• _Input material_:
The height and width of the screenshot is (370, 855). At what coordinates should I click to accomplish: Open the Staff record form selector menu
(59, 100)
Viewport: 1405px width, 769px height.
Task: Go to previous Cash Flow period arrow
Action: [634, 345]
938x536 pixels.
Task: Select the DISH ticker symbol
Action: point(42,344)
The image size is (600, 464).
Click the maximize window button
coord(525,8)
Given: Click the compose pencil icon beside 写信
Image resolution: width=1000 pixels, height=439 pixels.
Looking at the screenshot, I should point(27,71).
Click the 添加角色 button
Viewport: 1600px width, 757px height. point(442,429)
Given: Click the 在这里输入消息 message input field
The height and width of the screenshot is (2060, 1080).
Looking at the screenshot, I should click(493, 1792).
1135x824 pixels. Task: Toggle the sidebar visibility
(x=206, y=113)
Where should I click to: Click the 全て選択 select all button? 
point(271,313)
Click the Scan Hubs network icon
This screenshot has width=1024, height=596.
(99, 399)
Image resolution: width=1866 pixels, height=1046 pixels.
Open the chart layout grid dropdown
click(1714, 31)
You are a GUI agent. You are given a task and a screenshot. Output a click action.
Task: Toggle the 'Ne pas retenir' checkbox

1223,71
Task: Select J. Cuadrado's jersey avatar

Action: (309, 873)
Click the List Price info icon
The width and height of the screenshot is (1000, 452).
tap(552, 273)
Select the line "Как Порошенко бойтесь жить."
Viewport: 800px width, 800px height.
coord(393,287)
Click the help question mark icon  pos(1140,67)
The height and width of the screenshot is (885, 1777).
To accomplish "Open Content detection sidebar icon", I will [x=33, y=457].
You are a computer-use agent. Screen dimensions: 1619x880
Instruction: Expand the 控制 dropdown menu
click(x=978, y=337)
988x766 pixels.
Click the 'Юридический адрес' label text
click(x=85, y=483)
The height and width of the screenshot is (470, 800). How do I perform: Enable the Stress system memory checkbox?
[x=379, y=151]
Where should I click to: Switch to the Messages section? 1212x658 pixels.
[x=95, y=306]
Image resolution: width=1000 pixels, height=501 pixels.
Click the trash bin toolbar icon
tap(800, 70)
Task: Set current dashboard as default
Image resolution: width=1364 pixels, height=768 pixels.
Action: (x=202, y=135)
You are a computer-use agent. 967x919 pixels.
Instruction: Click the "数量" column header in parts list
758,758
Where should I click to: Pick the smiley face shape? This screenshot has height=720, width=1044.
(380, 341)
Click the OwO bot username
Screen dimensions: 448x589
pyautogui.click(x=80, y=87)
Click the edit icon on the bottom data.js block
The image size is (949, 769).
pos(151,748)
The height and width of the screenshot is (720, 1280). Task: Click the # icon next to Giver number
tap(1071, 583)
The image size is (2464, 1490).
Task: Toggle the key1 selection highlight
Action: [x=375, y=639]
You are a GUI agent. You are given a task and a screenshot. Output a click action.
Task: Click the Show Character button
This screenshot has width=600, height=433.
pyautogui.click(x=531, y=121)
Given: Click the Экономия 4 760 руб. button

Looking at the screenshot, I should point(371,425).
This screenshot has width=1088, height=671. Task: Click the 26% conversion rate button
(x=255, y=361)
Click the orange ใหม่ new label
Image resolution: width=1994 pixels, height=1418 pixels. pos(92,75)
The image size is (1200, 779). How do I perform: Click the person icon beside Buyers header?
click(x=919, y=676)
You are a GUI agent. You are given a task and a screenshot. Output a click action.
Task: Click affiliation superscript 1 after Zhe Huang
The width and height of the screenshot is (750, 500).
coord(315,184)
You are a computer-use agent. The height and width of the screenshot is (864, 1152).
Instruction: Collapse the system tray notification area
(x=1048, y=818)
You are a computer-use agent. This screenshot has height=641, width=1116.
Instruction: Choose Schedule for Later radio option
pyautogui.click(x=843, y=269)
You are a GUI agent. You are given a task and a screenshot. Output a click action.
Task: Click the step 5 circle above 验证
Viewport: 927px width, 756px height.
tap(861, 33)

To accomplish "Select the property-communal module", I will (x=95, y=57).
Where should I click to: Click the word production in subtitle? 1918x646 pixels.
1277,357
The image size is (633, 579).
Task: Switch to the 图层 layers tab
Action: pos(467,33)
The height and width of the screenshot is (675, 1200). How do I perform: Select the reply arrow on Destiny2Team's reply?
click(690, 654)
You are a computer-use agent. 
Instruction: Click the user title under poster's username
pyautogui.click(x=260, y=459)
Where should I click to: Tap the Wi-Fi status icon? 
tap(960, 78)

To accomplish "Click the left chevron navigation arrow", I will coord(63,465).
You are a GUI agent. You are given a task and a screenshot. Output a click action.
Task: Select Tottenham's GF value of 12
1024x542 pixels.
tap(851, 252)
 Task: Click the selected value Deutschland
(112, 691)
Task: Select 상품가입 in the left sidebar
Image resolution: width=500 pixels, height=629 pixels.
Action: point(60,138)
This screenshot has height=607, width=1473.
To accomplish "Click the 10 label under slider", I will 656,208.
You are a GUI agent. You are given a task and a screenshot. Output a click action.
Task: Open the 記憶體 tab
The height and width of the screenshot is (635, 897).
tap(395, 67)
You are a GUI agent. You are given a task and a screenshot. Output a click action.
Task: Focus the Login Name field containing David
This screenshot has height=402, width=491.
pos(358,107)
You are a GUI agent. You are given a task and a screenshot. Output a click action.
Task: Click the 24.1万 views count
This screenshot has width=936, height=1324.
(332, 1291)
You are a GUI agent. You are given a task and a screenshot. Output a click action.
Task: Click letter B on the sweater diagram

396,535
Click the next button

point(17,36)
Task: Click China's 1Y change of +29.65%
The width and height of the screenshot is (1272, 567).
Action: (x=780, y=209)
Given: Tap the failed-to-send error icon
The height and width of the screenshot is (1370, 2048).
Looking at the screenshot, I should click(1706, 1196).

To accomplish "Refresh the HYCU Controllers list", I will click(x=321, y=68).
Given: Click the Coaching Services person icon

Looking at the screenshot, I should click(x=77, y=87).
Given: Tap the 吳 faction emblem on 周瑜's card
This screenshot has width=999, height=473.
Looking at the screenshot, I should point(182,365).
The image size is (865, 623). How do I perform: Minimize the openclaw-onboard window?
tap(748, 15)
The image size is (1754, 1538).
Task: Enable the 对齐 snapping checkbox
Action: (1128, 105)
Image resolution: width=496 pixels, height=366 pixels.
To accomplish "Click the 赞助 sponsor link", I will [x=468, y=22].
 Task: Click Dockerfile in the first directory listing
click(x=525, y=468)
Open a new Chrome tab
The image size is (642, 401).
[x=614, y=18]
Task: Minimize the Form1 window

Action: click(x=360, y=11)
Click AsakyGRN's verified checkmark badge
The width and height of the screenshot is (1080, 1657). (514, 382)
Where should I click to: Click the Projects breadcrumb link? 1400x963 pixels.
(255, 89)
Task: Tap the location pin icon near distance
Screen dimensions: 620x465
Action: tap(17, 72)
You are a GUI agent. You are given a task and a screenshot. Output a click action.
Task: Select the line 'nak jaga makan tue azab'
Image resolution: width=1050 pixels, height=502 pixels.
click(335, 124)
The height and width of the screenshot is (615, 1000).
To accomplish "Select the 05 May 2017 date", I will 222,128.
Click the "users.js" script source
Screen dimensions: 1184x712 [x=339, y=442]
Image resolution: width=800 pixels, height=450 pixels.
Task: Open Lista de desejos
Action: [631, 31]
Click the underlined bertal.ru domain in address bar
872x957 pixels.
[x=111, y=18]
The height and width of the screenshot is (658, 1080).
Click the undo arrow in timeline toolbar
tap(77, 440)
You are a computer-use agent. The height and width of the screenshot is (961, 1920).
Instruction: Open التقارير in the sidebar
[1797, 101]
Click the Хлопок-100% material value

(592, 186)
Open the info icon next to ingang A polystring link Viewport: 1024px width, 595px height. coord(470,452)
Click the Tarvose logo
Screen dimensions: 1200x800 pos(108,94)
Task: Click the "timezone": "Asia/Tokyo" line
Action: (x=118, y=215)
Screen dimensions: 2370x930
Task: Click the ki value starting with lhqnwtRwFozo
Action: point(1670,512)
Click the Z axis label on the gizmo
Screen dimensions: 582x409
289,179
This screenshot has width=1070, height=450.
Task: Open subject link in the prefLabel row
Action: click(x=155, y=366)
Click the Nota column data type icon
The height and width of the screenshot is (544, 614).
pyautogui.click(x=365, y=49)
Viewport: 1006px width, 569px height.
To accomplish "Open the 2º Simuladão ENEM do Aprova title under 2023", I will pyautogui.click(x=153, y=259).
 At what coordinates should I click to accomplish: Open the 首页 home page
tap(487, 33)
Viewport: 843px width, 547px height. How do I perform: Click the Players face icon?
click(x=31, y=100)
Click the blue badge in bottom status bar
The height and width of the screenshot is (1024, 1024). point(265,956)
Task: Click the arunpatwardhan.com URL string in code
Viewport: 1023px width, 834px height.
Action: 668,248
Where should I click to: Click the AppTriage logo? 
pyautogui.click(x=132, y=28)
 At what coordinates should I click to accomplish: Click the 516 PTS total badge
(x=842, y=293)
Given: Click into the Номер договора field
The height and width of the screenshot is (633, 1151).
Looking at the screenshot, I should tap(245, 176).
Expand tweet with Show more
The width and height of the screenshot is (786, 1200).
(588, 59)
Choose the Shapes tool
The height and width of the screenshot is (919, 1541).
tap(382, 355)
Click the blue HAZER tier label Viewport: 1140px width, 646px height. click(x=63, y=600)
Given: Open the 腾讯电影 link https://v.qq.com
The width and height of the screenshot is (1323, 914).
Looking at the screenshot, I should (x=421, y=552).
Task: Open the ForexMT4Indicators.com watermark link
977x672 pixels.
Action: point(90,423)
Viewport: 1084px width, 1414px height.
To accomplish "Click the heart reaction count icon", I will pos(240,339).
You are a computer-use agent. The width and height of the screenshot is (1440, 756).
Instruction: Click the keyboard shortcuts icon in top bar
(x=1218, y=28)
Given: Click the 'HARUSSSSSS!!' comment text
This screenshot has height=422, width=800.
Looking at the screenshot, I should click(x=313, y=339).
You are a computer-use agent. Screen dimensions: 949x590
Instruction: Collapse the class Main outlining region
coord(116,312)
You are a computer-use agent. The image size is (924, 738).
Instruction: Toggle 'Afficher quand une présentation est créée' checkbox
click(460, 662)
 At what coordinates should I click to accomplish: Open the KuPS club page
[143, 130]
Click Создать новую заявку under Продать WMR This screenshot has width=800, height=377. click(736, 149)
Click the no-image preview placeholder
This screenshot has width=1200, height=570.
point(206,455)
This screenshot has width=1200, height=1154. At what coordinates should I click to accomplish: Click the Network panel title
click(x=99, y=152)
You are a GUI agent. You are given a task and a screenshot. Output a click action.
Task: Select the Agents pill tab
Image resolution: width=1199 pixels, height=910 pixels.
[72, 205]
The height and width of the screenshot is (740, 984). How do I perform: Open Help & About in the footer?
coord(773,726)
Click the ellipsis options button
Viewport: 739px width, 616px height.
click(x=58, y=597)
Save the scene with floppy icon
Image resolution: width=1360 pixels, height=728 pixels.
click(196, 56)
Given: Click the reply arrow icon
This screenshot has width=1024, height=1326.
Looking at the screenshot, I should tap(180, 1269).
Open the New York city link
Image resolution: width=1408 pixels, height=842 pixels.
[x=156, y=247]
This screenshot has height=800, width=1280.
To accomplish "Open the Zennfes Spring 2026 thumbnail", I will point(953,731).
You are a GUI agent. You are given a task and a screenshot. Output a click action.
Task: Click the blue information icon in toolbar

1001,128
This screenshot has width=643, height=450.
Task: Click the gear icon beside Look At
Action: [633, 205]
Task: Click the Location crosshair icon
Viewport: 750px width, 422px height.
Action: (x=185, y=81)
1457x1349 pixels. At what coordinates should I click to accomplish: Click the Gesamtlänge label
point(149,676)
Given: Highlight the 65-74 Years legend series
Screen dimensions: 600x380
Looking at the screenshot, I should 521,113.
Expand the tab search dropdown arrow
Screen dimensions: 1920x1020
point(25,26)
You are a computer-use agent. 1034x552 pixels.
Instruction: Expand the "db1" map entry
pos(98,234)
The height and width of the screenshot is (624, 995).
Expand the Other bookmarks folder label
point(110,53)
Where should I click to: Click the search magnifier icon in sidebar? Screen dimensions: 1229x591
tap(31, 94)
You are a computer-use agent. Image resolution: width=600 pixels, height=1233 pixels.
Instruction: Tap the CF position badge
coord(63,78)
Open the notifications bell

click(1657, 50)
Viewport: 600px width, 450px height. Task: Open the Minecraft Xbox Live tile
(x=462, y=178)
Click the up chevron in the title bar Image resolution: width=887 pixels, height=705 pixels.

• _Prompt_:
When you reach the line with "The width and height of the screenshot is (1323, 914)." in the records above, start writing out lines exactly, and stop once the line with "You are a computer-use agent. Screen dimensions: 949x590" has been written; include nothing else.

• _Written answer_:
The width and height of the screenshot is (1323, 914).
Looking at the screenshot, I should (x=421, y=552).
Task: Open the ForexMT4Indicators.com watermark link
977x672 pixels.
Action: point(90,423)
Viewport: 1084px width, 1414px height.
To accomplish "Click the heart reaction count icon", I will pos(240,339).
You are a computer-use agent. The width and height of the screenshot is (1440, 756).
Instruction: Click the keyboard shortcuts icon in top bar
(x=1218, y=28)
Given: Click the 'HARUSSSSSS!!' comment text
This screenshot has height=422, width=800.
Looking at the screenshot, I should click(x=313, y=339).
You are a computer-use agent. Screen dimensions: 949x590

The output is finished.